-- DATA UNDER STUDY follows --
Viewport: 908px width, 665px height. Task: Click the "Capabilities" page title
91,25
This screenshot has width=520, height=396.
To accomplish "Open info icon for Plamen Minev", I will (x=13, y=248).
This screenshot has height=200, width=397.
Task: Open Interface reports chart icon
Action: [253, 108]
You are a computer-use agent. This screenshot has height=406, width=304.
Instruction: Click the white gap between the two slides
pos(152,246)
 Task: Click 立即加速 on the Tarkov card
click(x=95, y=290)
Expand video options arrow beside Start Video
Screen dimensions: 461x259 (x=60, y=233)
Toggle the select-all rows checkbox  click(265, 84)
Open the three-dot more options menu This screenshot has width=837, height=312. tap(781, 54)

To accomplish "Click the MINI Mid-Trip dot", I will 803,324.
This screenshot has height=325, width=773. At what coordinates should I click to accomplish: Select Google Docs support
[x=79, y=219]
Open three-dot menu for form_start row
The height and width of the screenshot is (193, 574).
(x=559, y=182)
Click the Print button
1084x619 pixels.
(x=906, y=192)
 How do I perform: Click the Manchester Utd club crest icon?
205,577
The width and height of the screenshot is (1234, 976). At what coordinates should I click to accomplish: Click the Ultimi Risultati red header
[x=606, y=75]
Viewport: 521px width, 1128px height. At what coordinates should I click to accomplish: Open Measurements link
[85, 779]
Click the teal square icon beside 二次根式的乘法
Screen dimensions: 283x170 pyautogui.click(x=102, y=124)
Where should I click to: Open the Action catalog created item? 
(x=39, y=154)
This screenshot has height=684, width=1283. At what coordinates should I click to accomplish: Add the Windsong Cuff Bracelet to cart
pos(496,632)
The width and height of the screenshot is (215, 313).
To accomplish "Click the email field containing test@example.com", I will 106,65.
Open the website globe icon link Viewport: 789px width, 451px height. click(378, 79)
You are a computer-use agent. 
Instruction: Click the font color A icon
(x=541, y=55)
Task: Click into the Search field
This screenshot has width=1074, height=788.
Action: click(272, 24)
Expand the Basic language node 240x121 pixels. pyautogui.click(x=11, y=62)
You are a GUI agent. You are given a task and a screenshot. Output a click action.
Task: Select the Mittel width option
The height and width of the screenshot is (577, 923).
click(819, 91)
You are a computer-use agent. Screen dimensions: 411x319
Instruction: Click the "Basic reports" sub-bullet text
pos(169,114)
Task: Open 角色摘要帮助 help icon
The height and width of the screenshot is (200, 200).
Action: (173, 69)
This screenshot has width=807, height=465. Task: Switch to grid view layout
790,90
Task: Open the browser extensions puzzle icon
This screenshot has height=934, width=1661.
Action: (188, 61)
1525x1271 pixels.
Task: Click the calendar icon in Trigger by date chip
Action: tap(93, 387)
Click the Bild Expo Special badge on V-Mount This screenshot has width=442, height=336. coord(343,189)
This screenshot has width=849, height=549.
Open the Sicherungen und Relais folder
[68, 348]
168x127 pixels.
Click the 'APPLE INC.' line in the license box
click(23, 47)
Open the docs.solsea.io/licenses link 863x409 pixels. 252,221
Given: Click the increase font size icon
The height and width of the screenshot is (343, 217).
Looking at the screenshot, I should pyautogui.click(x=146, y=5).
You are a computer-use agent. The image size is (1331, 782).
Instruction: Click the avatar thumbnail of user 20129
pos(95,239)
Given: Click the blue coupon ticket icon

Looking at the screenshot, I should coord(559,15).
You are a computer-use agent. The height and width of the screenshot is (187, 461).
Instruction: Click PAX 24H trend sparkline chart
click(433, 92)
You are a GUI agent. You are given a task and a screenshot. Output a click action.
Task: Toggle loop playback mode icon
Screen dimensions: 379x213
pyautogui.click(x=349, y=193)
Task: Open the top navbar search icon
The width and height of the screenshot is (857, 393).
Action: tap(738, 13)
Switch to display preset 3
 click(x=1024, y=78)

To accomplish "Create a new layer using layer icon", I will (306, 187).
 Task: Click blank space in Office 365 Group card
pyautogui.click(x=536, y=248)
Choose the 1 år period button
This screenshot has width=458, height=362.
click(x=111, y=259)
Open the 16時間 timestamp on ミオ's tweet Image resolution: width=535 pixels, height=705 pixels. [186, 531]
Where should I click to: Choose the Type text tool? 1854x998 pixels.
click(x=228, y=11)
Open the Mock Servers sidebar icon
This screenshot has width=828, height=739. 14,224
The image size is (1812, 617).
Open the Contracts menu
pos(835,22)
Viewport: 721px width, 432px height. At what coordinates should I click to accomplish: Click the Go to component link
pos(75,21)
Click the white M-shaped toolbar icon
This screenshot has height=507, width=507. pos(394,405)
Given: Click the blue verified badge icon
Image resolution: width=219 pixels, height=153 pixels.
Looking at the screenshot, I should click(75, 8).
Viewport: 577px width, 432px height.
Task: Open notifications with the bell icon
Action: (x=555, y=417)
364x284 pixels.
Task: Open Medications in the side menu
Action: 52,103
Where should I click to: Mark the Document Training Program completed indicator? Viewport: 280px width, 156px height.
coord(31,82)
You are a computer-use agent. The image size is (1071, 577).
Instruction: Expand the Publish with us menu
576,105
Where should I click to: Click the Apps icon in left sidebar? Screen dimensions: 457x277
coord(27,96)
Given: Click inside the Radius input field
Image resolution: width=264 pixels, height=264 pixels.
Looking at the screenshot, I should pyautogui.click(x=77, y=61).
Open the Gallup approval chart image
-- DATA UNDER STUDY concluded --
DIRECTIONS → Find the word "agent" in the entries. Copy each line that holds it.

EXERCISE ANSWER →
You are a computer-use agent. This screenshot has height=406, width=304.
You are a computer-use agent. 
You are a GUI agent. You are given a task and a screenshot. Output a click action.
You are a computer-use agent. Screen dimensions: 411x319
You are a computer-use agent. The image size is (1331, 782).
You are a computer-use agent. The height and width of the screenshot is (187, 461).
You are a GUI agent. You are given a task and a screenshot. Output a click action.
You are a computer-use agent. The image size is (1071, 577).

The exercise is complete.